Dependence of DCE-MRI biomarker values on analysis algorithm

• Published in: PloS one Vol. 10; no. 7; p. e0130168
• Main Authors: Ng, Chaan S., Wei, Wei, Bankson, James A., Ravoori, Murali K., Han, Lin, Brammer, David W., Klumpp, Sherry, Waterton, John C., Jackson, Edward F.
• Format: Journal Article
• Language: English
• Published: United States Public Library of Science 24.07.2015; Public Library of Science (PLoS)

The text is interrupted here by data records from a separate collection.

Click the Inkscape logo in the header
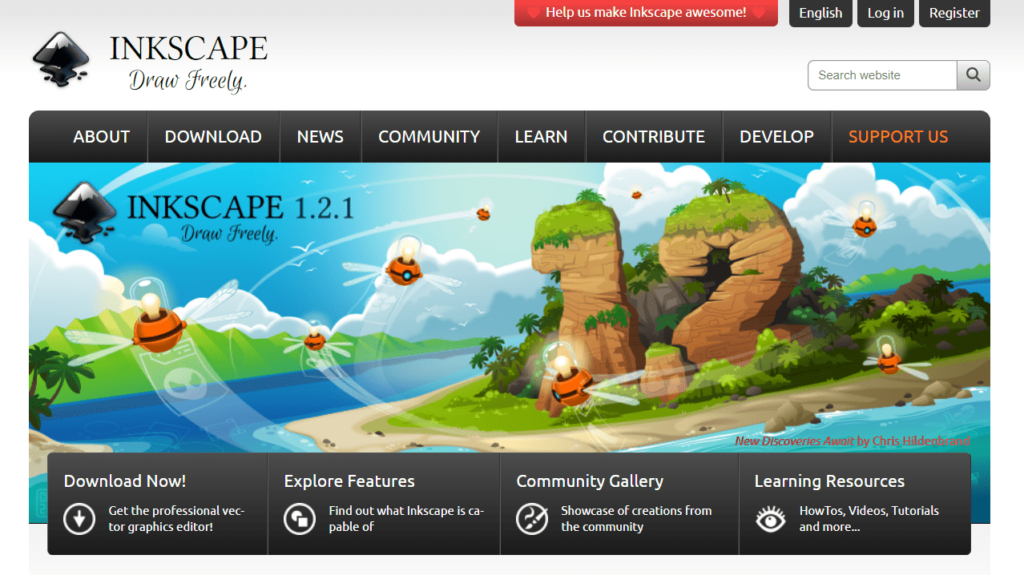point(150,61)
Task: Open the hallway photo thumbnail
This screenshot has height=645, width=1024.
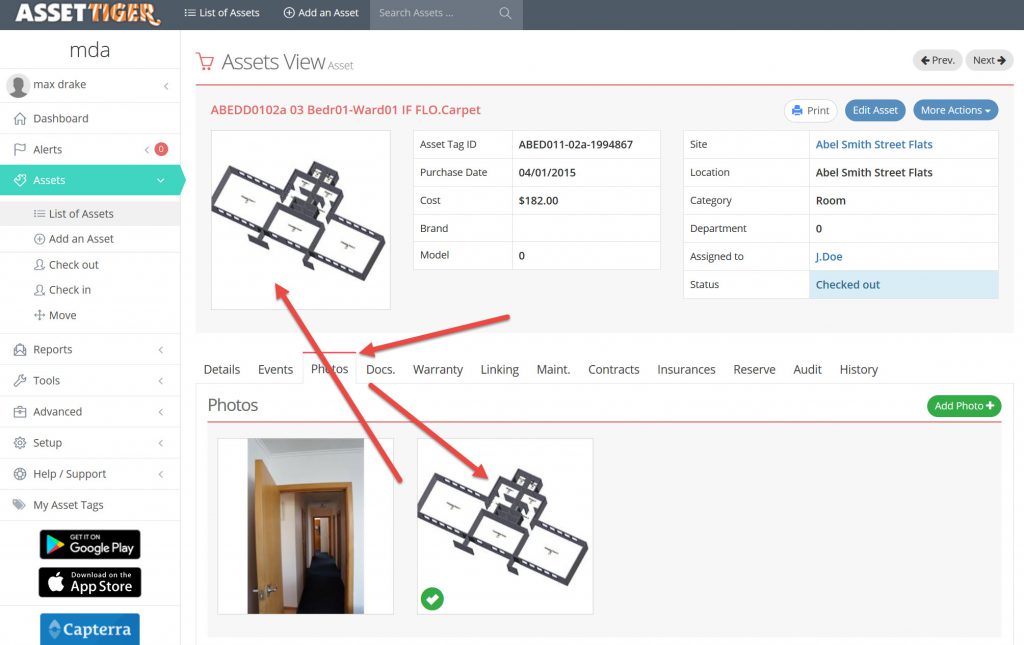Action: pyautogui.click(x=305, y=526)
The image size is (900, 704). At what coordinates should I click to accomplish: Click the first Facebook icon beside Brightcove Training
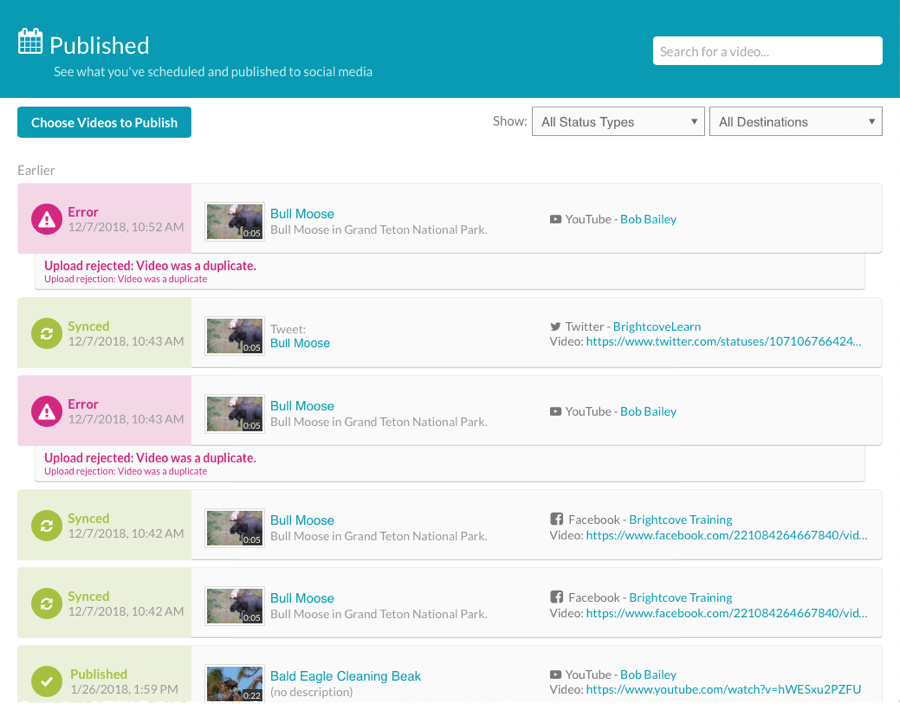tap(556, 519)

• Subjects: Algorithms; Analytical methods; Animals; Biomarkers; Biomarkers - analysis; Blood plasma; Cancer; Cell Line, Tumor; Coefficient of variation; Concentration (composition); Contrast Media; Coronary vessels; Glioma - diagnosis; Glioma - diagnostic imaging; Image Enhancement - methods; Magnetic resonance imaging; Magnetic Resonance Imaging - methods; Male; Mathematical models; Microvasculature; Neoplasms, Experimental - diagnosis; Neoplasms, Experimental - diagnostic imaging; NMR; Nuclear magnetic resonance; Perfusion; Permeability; Pixels; Population; Radiography; Rats; Rats, Nude; Reproducibility; Reproducibility of Results; Sensitivity and Specificity; Studies; Tumors; Values; Variance analysis; Veterinary medicine; Xenografts
• ISSN: 1932-6203; 1932-6203
• DOI: 10.1371/journal.pone.0130168

Dynamic contrast-enhanced MRI (DCE-MRI) biomarkers have proven utility in tumors in evaluating microvascular perfusion and permeability, but it is unclear whether measurements made in different centers are comparable due to methodological differences. To evaluate how commonly utilized analytical methods for DCE-MRI biomarkers affect both the absolute parameter values and repeatability. DCE-MRI was performed on three consecutive days in twelve rats bearing C6 xenografts. Endothelial transfer constant (Ktrans), extracellular extravascular space volume fraction (ve), and contrast agent reflux rate constant (kep) measures were computed using: 2-parameter ("Tofts" or "standard Kety") vs. 3-parameter ("General Kinetic" or "extended Kety") compartmental models (including blood plasma volume fraction (vp) with 3-parameter models); individual- vs. population-based vascular input functions (VIFs); and pixel-by-pixel vs. whole tumor-ROI. Variability was evaluated by within-subject coefficient of variation (wCV) and variance components analyses. DCE-MRI absolute parameter values and wCVs varied widely by analytical method. Absolute parameter values ranged, as follows, median Ktrans, 0.09-0.18 min-1; kep, 0.51-0.92 min-1; ve, 0.17-0.23; and vp, 0.02-0.04. wCVs also varied widely by analytical method, as follows: mean Ktrans, 32.9-61.9%; kep, 11.6-41.9%; ve, 16.1-54.9%; and vp, 53.9-77.2%. Ktrans and kep values were lower with 3- than 2-parameter modeling (p<0.0001); kep and vp were lower with pixel- than whole-ROI analyses (p<0.0006). wCVs were significantly smaller for ve, and larger for kep, with individual- than population-based VIFs. DCE-MRI parameter values and repeatability can vary widely by analytical methodology. Absolute values of DCE-MRI biomarkers are unlikely to be comparable between different studies unless analyses are carefully standardized.